Show that the straight lines L₁ = (b + c) x + ay + 1 = 0, L₂ = (c + a) x + by + 1 = 0 and L₃ = (a + b) x + cy + 1 = 0 are concurrent.

Answer 1

The given lines can be written as follows:
(b + c) x + ay + 1 = 0           ... (1)
(c + a) x + by + 1 = 0           ... (2)
(a + b) x + cy + 1 = 0           ... (3)
Consider the following determinant.

\[\begin{vmatrix}b + c & a & 1 \\ c + a & b & 1 \\ a + b & c & 1\end{vmatrix}\]

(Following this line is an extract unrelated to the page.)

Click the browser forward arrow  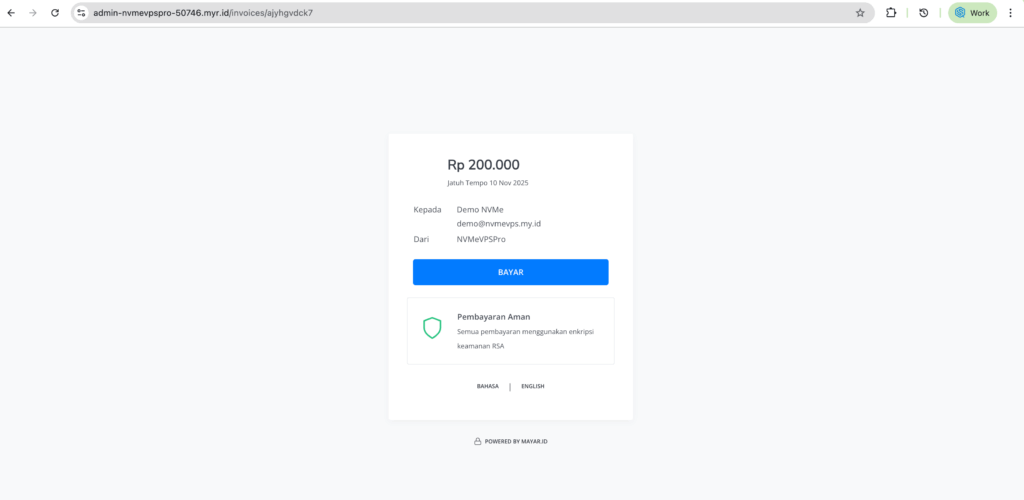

Applying the transformation  \[C_1 \to C_1 + C_2\] \[\begin{vmatrix}b + c & a & 1 \\ c + a & b & 1 \\ a + b & c & 1\end{vmatrix} = \begin{vmatrix}a + b + c & a & 1 \\ c + a + b & b & 1 \\ a + b + c & c & 1\end{vmatrix}\]

\[\Rightarrow\] \[\begin{vmatrix}b + c & a & 1 \\ c + a & b & 1 \\ a + b & c & 1\end{vmatrix}\] =  \[\left( a + b + c \right)\begin{vmatrix}1 & a & 1 \\ 1 & b & 1 \\ 1 & c & 1\end{vmatrix}\]

\[\Rightarrow\] \[\begin{vmatrix}b + c & a & 1 \\ c + a & b & 1 \\ a + b & c & 1\end{vmatrix}\] =0

Hence, the given lines are concurrent.